Typical lawn weeds

Typical lawn weeds

Most lawn weeds are easy to spot, because they don't belong to the grass family. Others, in turn, although they are part of this family, however, they are not grasses, which we care about. They create large clumps that clearly stand out against the background of the entire lawn, spoiling his appearance.

The most common are cocksfoot, spikelets, weed and annual panicle. Fighting them is quite difficult and basically comes down to hand weeding. There is no herbicide, that would fight those grasses, without damaging the cultivated grass. Bird knotweed is also a common weed on lawns (Polygon's aviary), which usually occurs in loose turf and damaged areas of the lawn. Mosses are a damp problem, shady places with poorly drained soil. Moss is also favored by too low mowing.

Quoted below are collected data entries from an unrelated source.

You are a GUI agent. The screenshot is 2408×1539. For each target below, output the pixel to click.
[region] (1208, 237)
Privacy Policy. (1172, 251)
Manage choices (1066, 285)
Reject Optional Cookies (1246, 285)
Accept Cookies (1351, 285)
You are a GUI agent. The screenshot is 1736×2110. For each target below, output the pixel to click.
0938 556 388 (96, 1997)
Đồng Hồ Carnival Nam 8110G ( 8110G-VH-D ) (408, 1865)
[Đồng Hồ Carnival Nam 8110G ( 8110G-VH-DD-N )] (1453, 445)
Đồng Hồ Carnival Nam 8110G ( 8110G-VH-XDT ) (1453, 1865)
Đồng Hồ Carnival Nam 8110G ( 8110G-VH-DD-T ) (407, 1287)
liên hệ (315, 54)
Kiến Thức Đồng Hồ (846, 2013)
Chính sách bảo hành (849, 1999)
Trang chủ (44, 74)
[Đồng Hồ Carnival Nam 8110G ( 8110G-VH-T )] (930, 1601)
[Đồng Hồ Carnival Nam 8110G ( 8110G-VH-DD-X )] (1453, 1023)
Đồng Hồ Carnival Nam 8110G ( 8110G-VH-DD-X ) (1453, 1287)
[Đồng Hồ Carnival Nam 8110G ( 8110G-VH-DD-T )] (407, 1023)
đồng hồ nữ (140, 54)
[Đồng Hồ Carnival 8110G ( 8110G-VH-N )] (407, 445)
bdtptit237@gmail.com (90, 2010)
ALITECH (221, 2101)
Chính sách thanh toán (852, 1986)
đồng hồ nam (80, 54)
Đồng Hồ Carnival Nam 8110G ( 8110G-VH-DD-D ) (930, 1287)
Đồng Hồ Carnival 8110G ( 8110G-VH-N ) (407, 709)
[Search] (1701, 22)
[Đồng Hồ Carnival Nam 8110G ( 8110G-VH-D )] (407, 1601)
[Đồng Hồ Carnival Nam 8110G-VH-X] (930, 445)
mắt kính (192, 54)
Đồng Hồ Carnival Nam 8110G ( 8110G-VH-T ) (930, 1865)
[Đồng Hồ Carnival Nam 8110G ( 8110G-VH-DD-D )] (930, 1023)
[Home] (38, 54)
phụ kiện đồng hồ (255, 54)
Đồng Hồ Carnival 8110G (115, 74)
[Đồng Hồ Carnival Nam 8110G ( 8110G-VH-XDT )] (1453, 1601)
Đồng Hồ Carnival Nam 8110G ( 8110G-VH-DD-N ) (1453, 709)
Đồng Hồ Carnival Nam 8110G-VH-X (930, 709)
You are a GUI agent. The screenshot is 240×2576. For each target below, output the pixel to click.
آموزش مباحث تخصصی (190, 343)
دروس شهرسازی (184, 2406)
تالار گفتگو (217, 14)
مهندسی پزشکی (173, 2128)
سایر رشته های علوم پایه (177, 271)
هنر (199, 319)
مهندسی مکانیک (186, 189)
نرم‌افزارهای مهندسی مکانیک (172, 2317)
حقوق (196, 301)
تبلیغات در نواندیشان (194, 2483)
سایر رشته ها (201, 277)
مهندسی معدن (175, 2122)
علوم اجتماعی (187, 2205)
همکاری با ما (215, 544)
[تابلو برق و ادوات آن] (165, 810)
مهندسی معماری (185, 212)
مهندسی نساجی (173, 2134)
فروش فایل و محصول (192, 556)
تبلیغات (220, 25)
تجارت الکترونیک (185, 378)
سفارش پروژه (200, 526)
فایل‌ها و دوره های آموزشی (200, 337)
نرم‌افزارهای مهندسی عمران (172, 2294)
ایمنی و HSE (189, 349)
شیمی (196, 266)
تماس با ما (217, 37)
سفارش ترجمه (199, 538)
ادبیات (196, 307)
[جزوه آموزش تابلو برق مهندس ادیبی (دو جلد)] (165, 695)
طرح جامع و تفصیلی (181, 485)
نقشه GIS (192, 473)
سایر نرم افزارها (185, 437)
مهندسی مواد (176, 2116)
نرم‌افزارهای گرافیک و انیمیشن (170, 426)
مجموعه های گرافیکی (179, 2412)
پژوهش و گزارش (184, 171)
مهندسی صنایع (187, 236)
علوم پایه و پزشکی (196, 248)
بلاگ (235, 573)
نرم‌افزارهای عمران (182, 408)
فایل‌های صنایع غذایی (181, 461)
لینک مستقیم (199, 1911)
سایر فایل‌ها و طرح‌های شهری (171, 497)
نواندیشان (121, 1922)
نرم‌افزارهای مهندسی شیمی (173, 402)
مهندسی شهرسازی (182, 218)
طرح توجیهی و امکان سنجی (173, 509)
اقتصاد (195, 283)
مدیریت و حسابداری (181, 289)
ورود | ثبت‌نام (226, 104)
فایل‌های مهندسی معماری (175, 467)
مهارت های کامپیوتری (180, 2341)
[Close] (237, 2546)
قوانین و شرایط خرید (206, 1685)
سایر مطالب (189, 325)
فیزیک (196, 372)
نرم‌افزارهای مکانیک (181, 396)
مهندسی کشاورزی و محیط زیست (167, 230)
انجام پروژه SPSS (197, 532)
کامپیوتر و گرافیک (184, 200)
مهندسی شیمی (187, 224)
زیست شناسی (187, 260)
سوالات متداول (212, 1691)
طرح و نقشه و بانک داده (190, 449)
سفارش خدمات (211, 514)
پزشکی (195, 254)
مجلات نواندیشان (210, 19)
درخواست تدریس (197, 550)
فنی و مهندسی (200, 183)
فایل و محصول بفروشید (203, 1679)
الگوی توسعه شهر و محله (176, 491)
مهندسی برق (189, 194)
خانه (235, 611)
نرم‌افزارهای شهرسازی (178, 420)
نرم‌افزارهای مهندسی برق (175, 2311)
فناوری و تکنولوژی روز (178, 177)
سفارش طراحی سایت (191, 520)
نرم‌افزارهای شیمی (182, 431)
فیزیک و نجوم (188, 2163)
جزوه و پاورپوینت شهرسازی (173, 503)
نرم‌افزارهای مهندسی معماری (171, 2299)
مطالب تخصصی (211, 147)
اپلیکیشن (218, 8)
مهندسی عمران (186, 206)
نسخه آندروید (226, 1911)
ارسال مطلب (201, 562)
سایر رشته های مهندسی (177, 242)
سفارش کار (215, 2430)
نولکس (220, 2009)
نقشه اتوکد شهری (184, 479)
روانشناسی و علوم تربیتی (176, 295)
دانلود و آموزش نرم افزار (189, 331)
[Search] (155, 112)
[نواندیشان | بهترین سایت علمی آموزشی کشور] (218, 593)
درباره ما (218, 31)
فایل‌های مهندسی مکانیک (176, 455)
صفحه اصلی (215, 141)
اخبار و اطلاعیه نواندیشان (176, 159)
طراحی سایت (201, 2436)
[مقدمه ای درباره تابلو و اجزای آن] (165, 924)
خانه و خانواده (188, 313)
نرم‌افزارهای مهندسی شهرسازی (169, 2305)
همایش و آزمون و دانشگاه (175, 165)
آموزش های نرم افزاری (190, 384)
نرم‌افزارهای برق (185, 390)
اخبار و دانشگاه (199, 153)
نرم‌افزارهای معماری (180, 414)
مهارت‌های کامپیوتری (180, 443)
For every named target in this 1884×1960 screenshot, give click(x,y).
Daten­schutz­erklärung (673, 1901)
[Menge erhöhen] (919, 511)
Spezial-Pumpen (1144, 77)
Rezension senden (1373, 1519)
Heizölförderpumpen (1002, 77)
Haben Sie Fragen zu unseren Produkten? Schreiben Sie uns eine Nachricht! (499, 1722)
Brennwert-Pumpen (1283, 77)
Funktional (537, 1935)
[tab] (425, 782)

Field hairy will quickly appear on the wet, acidic substrate (Luzula campestris) with long and narrow leaves covered with hairs. A common grass weed is the meadow clover (Trifolium pratense), which bumblebees like (other bees cannot get into their nectar). It is especially easy to notice then, when the grass turns brown – the clover areas remain green. Yarrow is also a popular lawn weed (Achillea millefolium) with soft silvery green leaves.

Sorrel is one of the weeds with a pile root system, common dandelion, plantain and thistle (the ooze). Fighting these weeds is very difficult, because their ability to adapt to various conditions, even so heavy, like frequent mowing, is huge.

If the lawn is established on acidic soil, among the grasses there is often a thread-like speedwell (Veronica filiformis). Although the tiny flowers of this plant are beautiful, it is a very nuisance weed. Buttercups thrive on wet acidic soils, and if the lawn is cut too short, common daisies appear on it (perennial wars).